撮ったビデオ見ますか?


 学校の運動会や学習発表会となると、観客席は新型ビデオカメラの花盛りである。

 近頃はバッテリー1つで8時間以上も録画できるという機種もあり、ビデオカメラ片手のお父さんたちは1日中、わが子の晴れ姿の撮影に余念がない。

 でも、こうやって撮影したビデオを再生して見る機会はどれくらいあるのだろうか?

 当日の夜に見ることはあるかもしれない。運動会に行けなかった家族や遠くに住むおじいちゃんやおばあちゃんに見せてあげるということもあるだろう。

 でも、それっきりで終わりということが多いのではないだろうか。

 バッテリーの寿命にあかせて、数時間も撮りまくったビデオテープが何十本もあるなんてことになったら、それを再生して見る気にはならないだろう。

 何本ものテープを編集してダイジェスト版を作るという余裕がある人も少ないはずだ。
 (画質もかなり劣化してしまうし)

 一昔前のように、バッテリーの寿命が1時間ほどしかないというときには、無駄な場面の撮影は極力けずって、ここぞという場面だけを撮ったものだから、そこそこ見ごたえのある内容にもなったが、時間に制限のなくなった今では、だらだらとわが子の画像が続くだけである。

 しかも、超高性能ズームレンズがついたため、遠く離れた場所からでも、わが子の姿だけのズームアップが可能になった。

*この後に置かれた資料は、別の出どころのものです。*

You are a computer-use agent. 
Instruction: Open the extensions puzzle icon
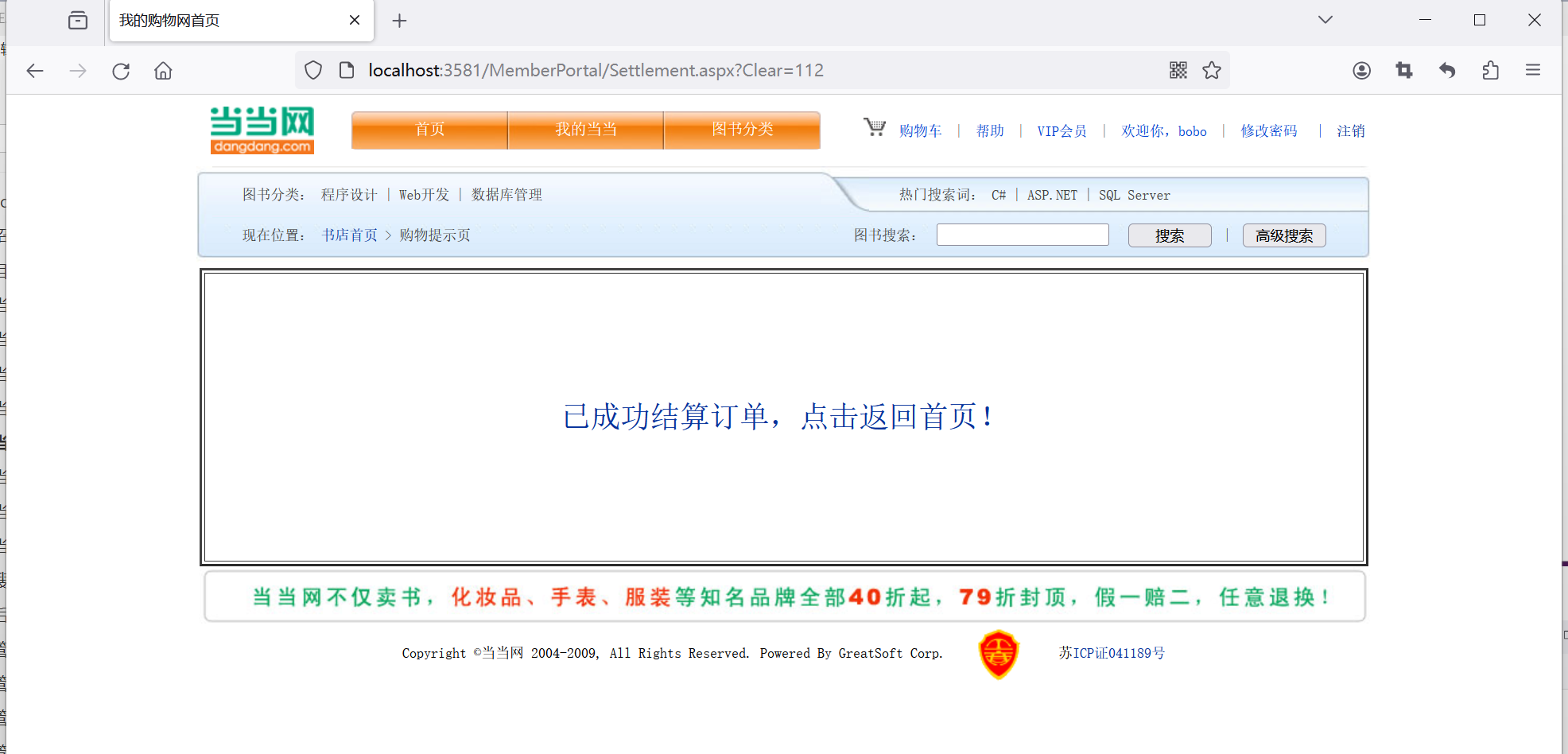click(1490, 70)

 これでいっそう「集団の中でのわが子の姿」が見えなくなる。100m走などでは、必死に走る姿がアップでとらえられるのだが、はたして何人で走っているものやら、何位になったものやら、さっぱりわからない画像ができあがる。教師も子供も長い時間を費やして練習し、集団の隊形の美しさを追求したマスゲームも、ビデオにおさまると手足をぱたぱた動かすわが子1人だけの画像になってしまう。

 ビデオカメラを通して運動会や発表会を見る親の目も、カメラのファインダーの大きさになってしまった。

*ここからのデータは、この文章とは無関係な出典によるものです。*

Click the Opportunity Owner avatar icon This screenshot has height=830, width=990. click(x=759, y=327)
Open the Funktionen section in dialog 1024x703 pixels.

 肉眼で見たなら、もっと大きな視野で見ることができる。その場の空気も味わうことができる。また、遠くてよく見えないがために、かえっていろいろな気分を味わうこともできるはずだ。

 たとえば、100m走でびりっけつになってしまった自分の子供。観客席からゴール地点は遠いので、小さな後ろ姿しか見えない。肩を落としてうなだれているように見える姿に心配をしていたところ、昼休みになって家族のいる観客席に走って近づいてくるその顔が笑って輝いている‥‥、なんてことは、ビデオカメラのズームレンズを通して見ていては体験できないだろう。

 ものが動くという時間の流れまでを記録できることがビデオの素晴らしい面ではあるのだが、その子にとってはたった一度しかない「○年生の運動会」「○年生の発表会」という貴重な時間を、ビデオに残すために使うのはもったいない。「ビデオに撮影者の声が入ってはいけないから」などと気を使って、無言のままで片目をつむって、わが子の走る姿を追うのではなく、子供が走る同じ空気の中で大声をあげ手を振り回して、その時間を味わって欲しいものだ。

 記録に残すのは、自分の記憶の中だけでよい。どうしてもというなら写真のカメラでじゅうぶんだ。

 見るのに長い時間がかかるビデオと違って、写真はアルバムに貼ると、いくつもの瞬間を同時に見ることができる。見るのに時間もかからない。また、あとで見る回数もビデオとくらべてはるかに多いように思える。